98.05.27
LA PAILLE ET LA POUTRE
Madame Agnes Gruda de La Presse, avec qui je suis d'accord plus souvent
qu'en désaccord, vient néanmoins de publier quelques articles
qui m'ont inquiété. Madame Gruda tombe à bras raccourcis
sur les Écoles Waldof, un réseau peu visible au Québec
mais mondialement connu d'ecoles expérimentales.
Il y a plus de 700 écoles Waldof dans le monde. Ce n'est pas rien.
S'il s'agit d'une secte maléfique, il faudrait qu'on lui règle
son compte rapidement; s'il s'agit d'une plaisante aberration, ça
fait beaucoup de gens qui partage cette douce vésanie. De quoi s'agit-il?
Sur la base des renseignements que nous fournit Madame Gruda, on comprend
qu'un certain Rudolf Steiner a prétendu mettre au point une méthode
pédagogique innovatrice qui fait des enfants plus sains, plus heureux...
Le même Steiner aurait aussi dans ses temps libres - à moins
que ce ne soit le contraire - avancé quelques thèses philosophiques
et spirituelles dont le bien fondé n'est pas prouvé.
Que font les enfants éduqués "à la Steiner"

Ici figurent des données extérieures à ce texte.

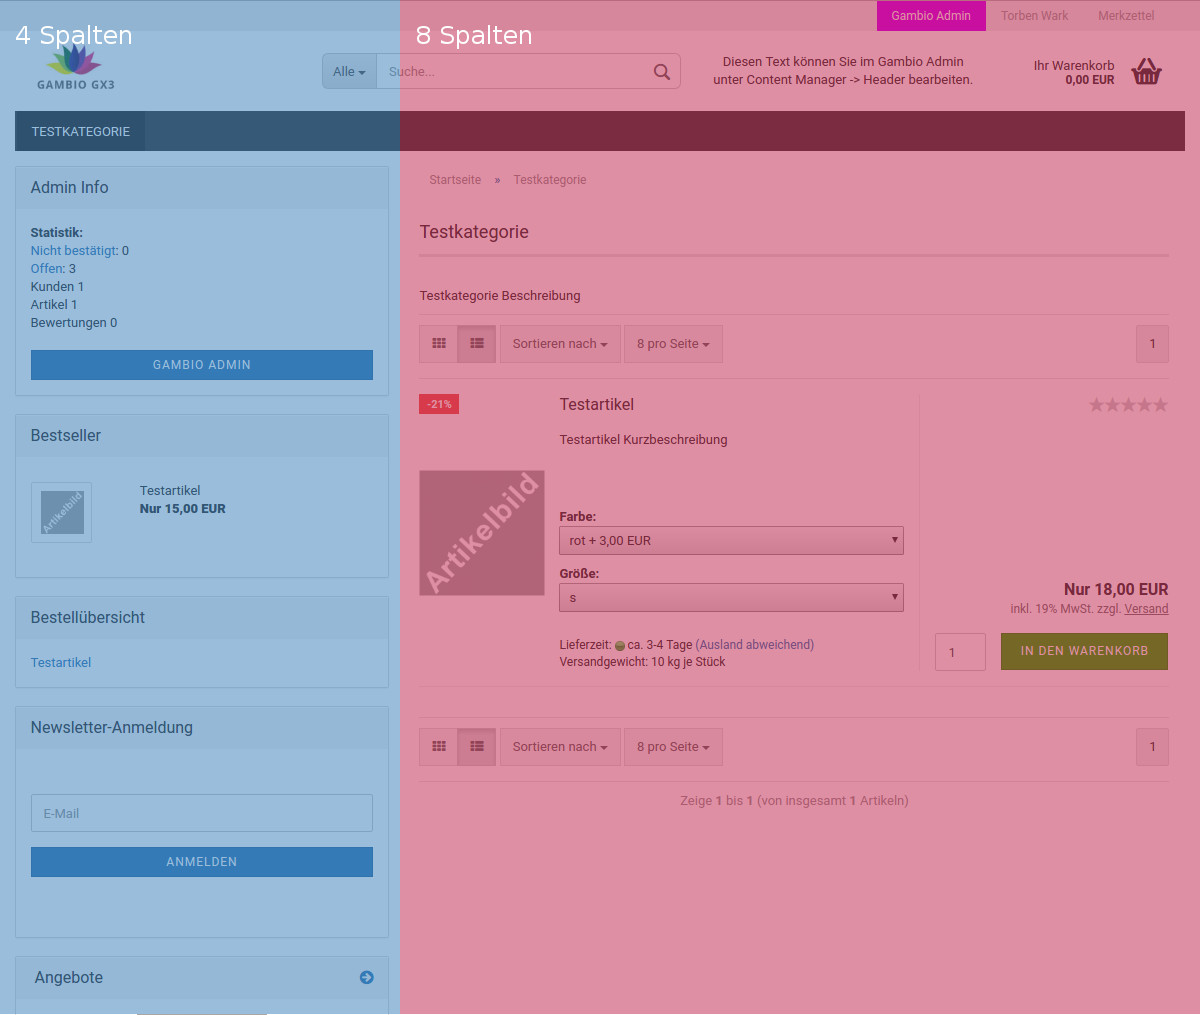Click the Angebote arrow icon

pos(366,978)
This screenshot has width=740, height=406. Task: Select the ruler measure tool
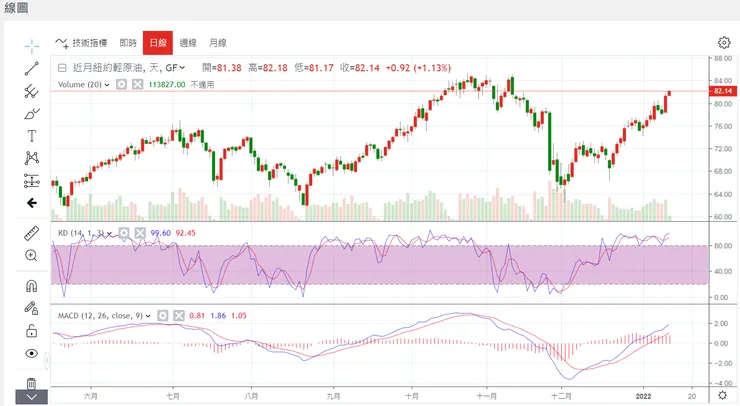coord(31,233)
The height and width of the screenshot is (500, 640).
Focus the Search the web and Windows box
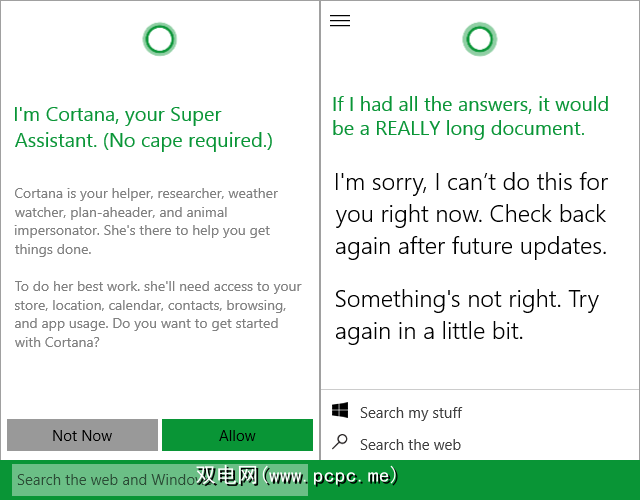point(100,480)
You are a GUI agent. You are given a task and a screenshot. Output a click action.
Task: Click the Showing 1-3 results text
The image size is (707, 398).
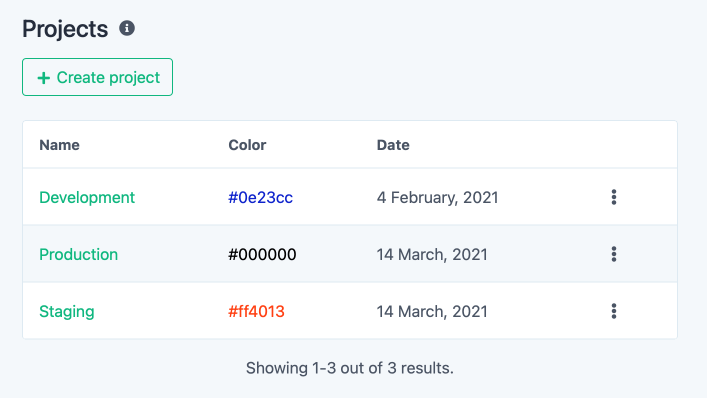coord(350,368)
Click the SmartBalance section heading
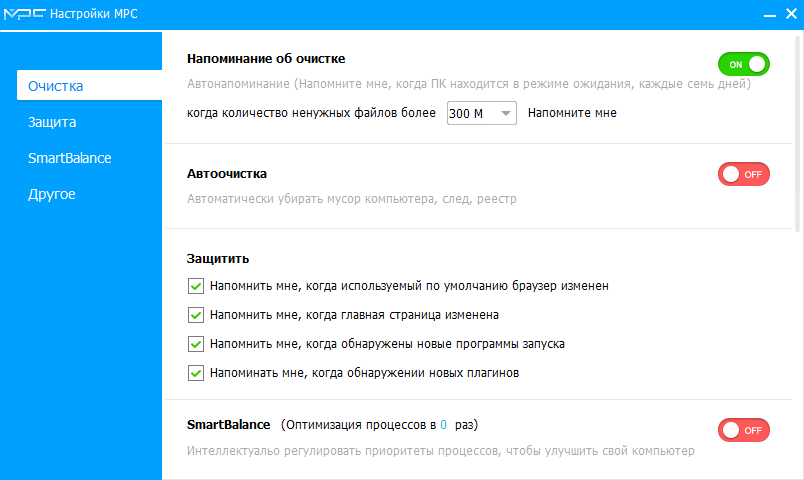804x480 pixels. pyautogui.click(x=229, y=425)
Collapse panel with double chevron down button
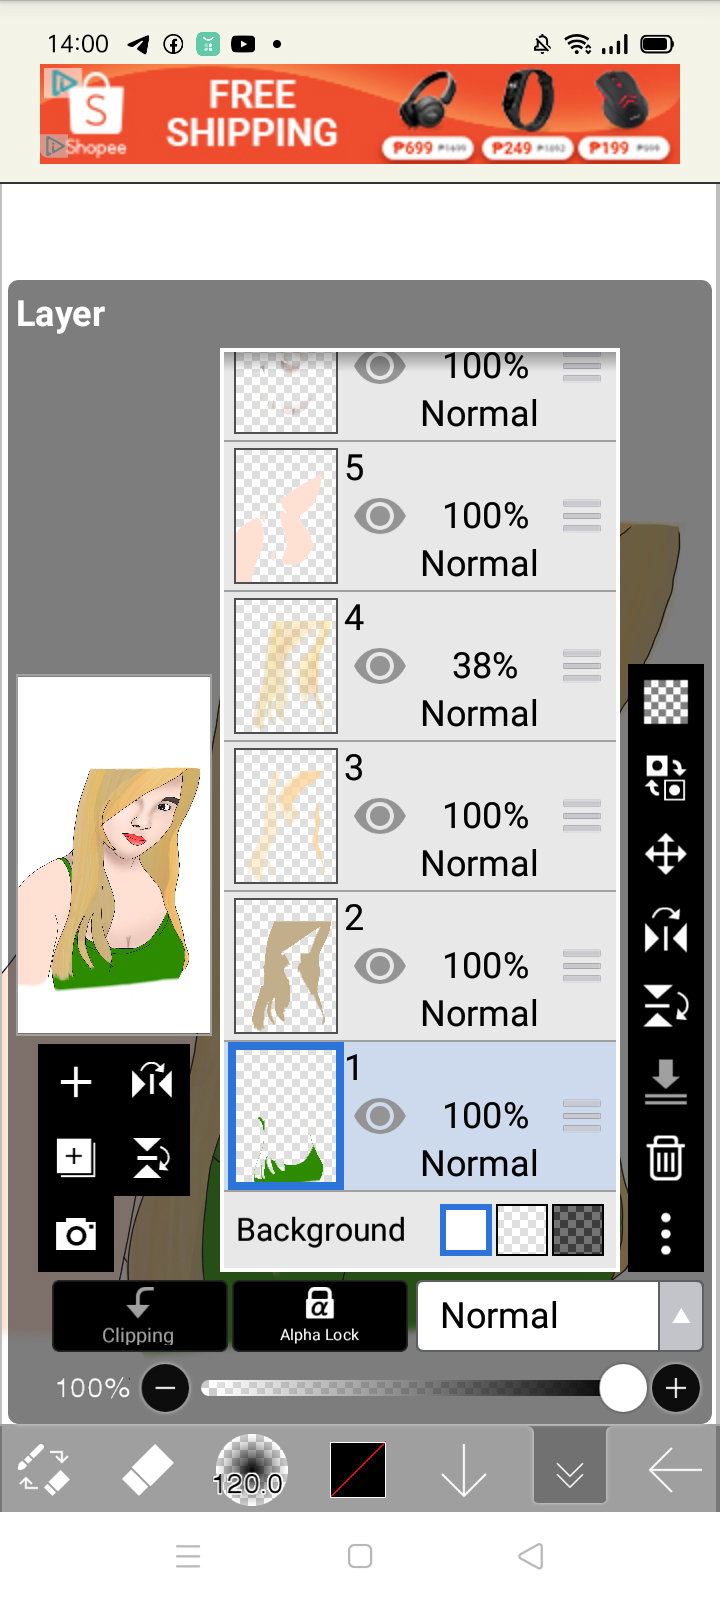720x1600 pixels. click(570, 1467)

? Ils tricotent... Ils tricotent, ils font des desseins, ils dansent, ils
font des poëmes et des salutations au soleil, comme de vrais praticiens
de yoga. Ils apprennent quelque chose aussi. Ils apprennent assez pour passer
les examens du ministère tout aussi bien que la moyenne des adolescents
qui sont en garde à vue dans les polyvalentes du Québec.
A part ça? A part ça, un "détail" important:
les enfants qui fréquentent les écoles Waldof sont heureux.
Leurs parents sont aussi assez contents des résultats pour PAYER
pour que leurs enfants reçoivent cette formation... à moins
que ce ne soit, plus prosaïquement, pour les préserver d'avoir
à subir le galimatias insignifiant et prétentieux qu'on sert
aux jeunes dans les écoles conventionnelles.
Ce qui me chagrine, ce n'est pas tant que Madame Gruda parte en guerre contre
les Écoles Waldof et la méthode Steiner; après tout,
il est improbable que quelque pédagogie concoctée il y a plusieurs
décennies soit mieux adaptée à nos besoins actuels
que celles de Socrate ou de Rousseau.
Ce qui me chagrine et m'irrite même un peu, c'est qu'on semble vouloir
juger des résultats de la méthode de Steiner à partir
de ce que ce dernier a pû dire sur d'autres thèmes. Cette façon
de juger d'une méthode à partir de la personnalité
de celui qui en est l'auteur a des relens d'Inquisition que je trouve déplaisants
.
Je pense aussi qu'il faut prendre avec un grain de sel les "saluts
et soleil" et autres fadaises pseudo ou parareligieuses. Sont-elles
dangereuses pour la délicate psyché de l'enfant ? Je ne sais
pas... Mais je sais qu'un Martien qui verrait qu'on propose à des
enfants en bas âge d'adorer un homme nu qui saigne de partout nous
prendrait pour des sauvages. Restons donc pudiquement en dehors du débat
religieux.
Ce qui m'irrite prodigieusement, d'autre part, c'est d'entendre Madame Gruda
crier haro sur quelques écoles dont les travers semblent relativement
anodins, alors qu'on aurait bien besoin d'elle et de tous ceux qui s'intéressent
à l'éducation pour dévoncer un système d'éducation
qui est une loufoquerie. Pourquoi voir la paille dans l'oeil du petit voisin
et non la poutre dans celui du "Système" ? À moins,
que la taille de l'adversaire ne soit le premier critère qui préside
à leur choix.
Nous sommes affligés d'un système d'éducation qui n'enseigne
rien de valable aux enfants entre le moment où on feint de croire
qu'ils savent lire et écrire et celui où on cherche à
leur montrer un métier ou une profession dont l'avenir est problématique.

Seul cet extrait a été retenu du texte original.